The Furniture Was Good, The People Were Better

I never planned to keep doing this.

Furniture was a stop-gap, a bridge to my next career after quitting medicine. But slowly, with every new project, every new skill acquired, and every new relationship, something surprising revealed itself, like discovering walnut’s woodgrain under layers of decades-old paint:

I love this work.

And when I leave Asheville for Oklahoma City next week, I won’t forget who gave me that gift.


“You’ve been in here a few times,” the cashier said. “You doin’ this for a living or what?”

I tried to explain. First, I needed to furnish our home. Second, I didn’t yet know what I’d be doing for work. We’d just moved from Santa Barbara a week before, and in that cross-country process, we’d sold all of our furniture. This shop—Madison Reclaim in Marshall—had been our saving grace, I told him. I was refinishing a desk, chest, side table, chair and headboard I’d found inside the store. And I’d really enjoyed the process.

“You should think about doing it full-time,” he said. “There’s not enough people around here working on furniture. And around Western Carolina, there’s a lot of good furniture.”

Three months later, after refinishing and selling two desks, a dresser, and two antique vanities, I got an Instagram message. From Friend of Furniture, a bonafide furniture refinisher in Downtown Asheville. They liked my work. I was stunned. They invited me to stop by their shop. I did. They said I should consider getting a vendor’s space at The Regeneration Station. I signed a lease two weeks later.

One month in the booth, I’d sell everything and think, I’ve got this figured out. The next month, I’d sell nothing and think, I have to get out of this business as soon as possible. Lots of hopeless drives home on Amboy thinking about how to sell more furniture. Retail is hard, people had told me. Retail is hard, I told everyone who asked me how it was going. But enough people kept buying furniture. And I got better.

# # # # #

### Questions
a - In the furniture essay, what is the name of the shop in Marshall?
b - List every piece of furniture the narrator of the furniture essay was refinishing after finding it inside the store in Marshall.
c - Repeat word for word the passage of the furniture essay that begins with the words containing "The Furniture Was" and ends with "love this work.".
The records have no connection to the furniture essay.

# # # # #

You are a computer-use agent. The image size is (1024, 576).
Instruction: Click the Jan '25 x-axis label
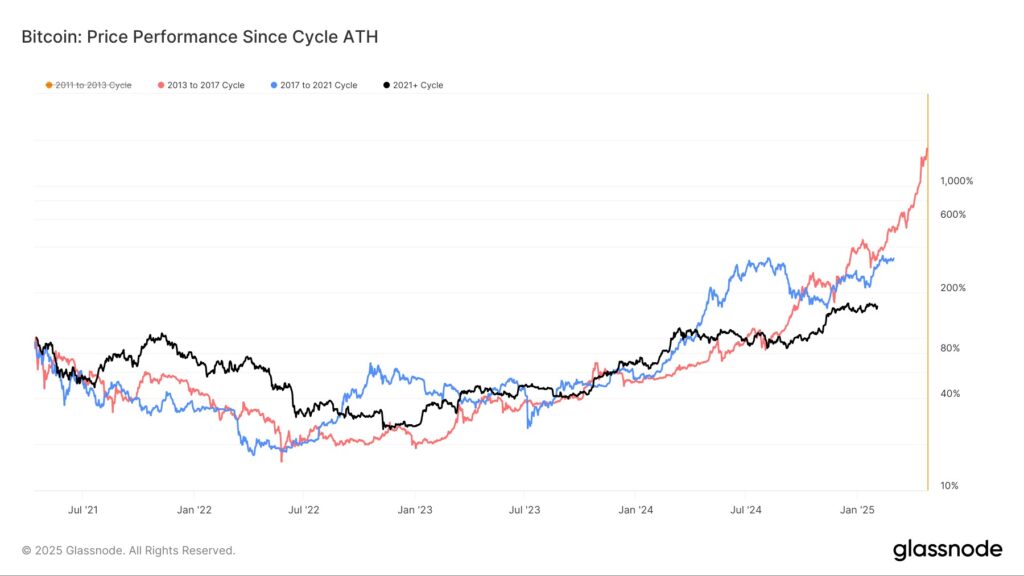[857, 509]
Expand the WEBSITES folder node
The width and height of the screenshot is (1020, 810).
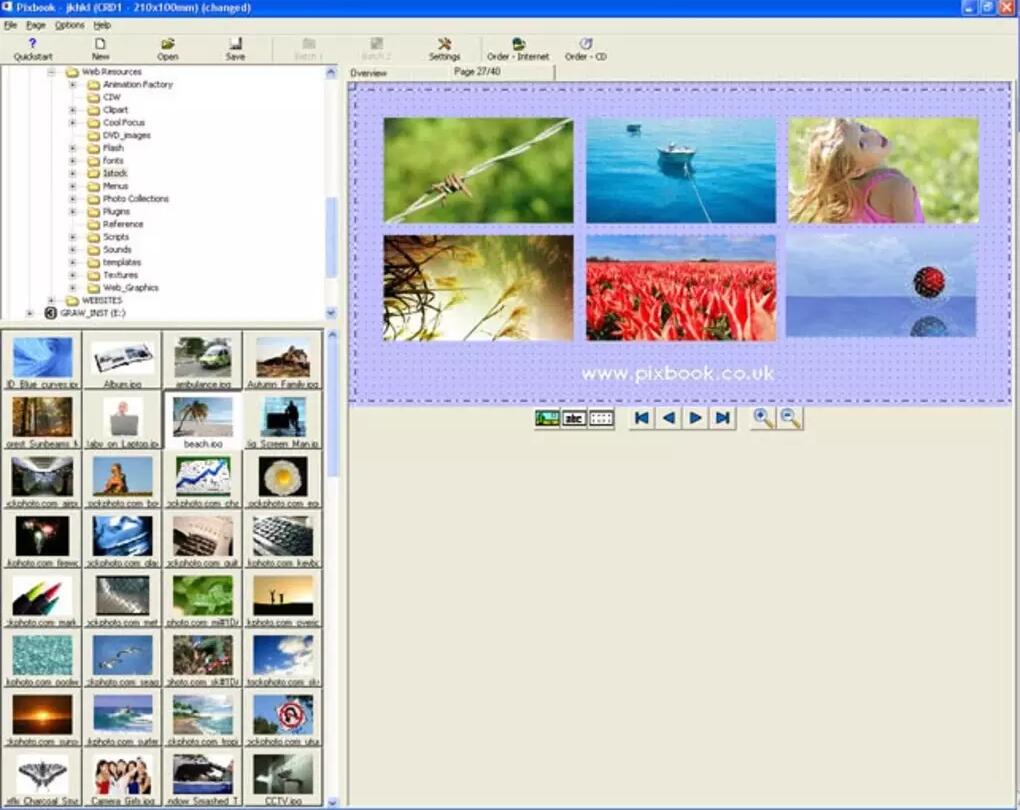(51, 300)
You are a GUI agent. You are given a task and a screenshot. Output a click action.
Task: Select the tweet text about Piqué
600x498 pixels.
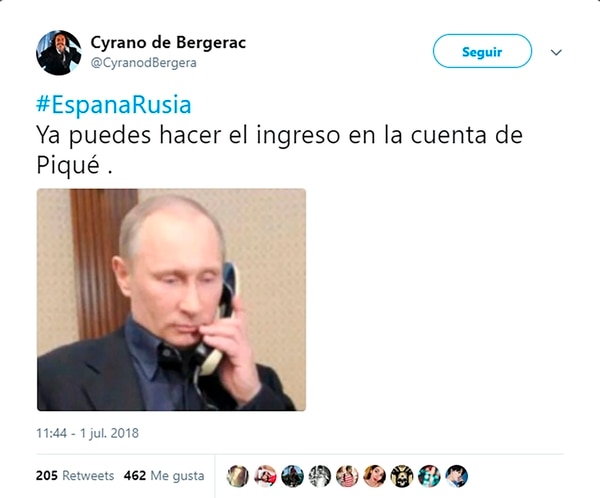(279, 150)
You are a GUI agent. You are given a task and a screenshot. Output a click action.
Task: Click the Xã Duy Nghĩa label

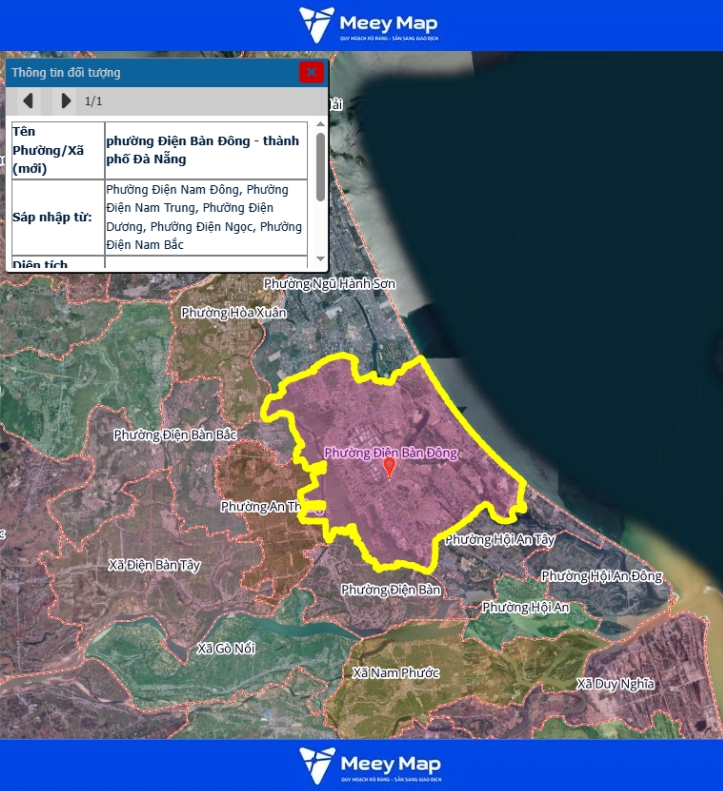[615, 684]
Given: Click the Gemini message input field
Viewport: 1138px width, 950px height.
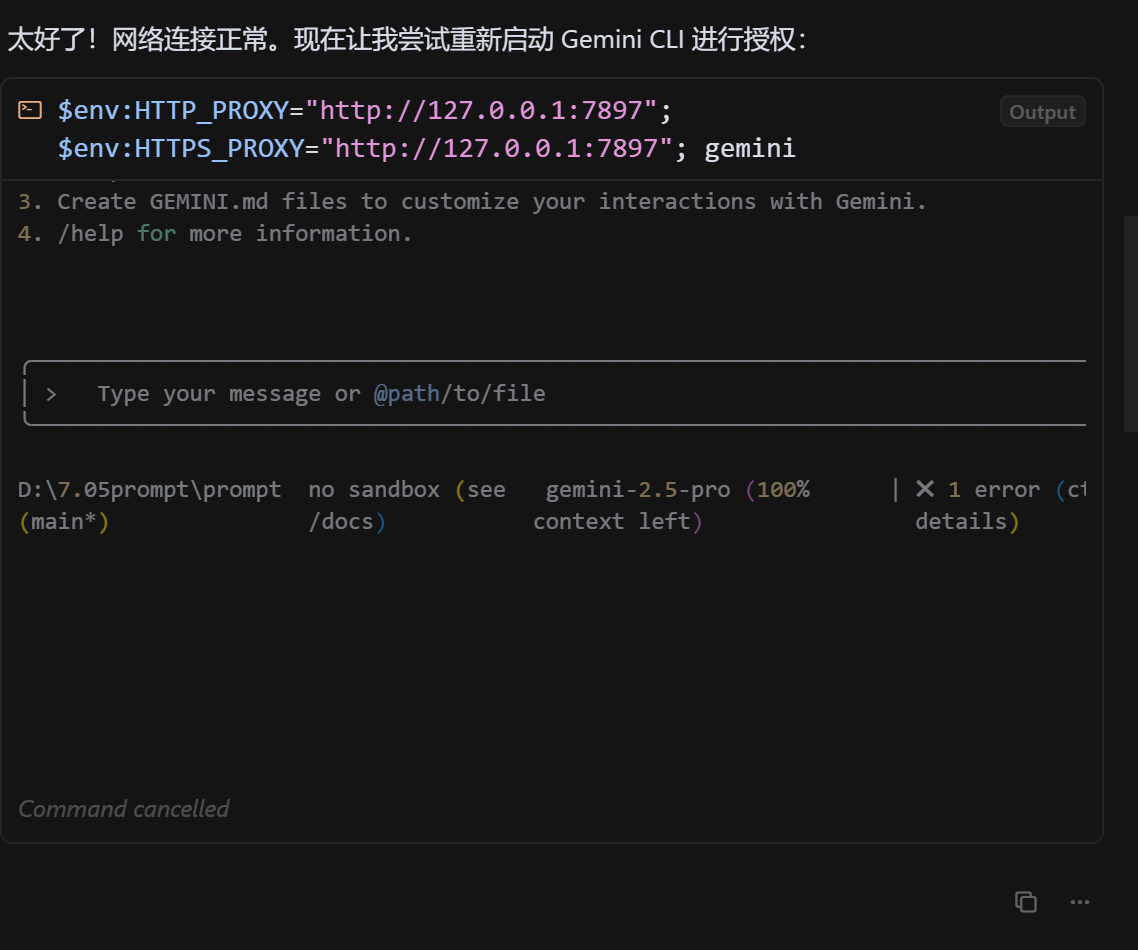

# # # # #

### Numbered responses
a - Madison Reclaim

b - desk, chest, side table, chair, headboard

c -
The Furniture Was Good, The People Were Better

I never planned to keep doing this.

Furniture was a stop-gap, a bridge to my next career after quitting medicine. But slowly, with every new project, every new skill acquired, and every new relationship, something surprising revealed itself, like discovering walnut’s woodgrain under layers of decades-old paint:

I love this work.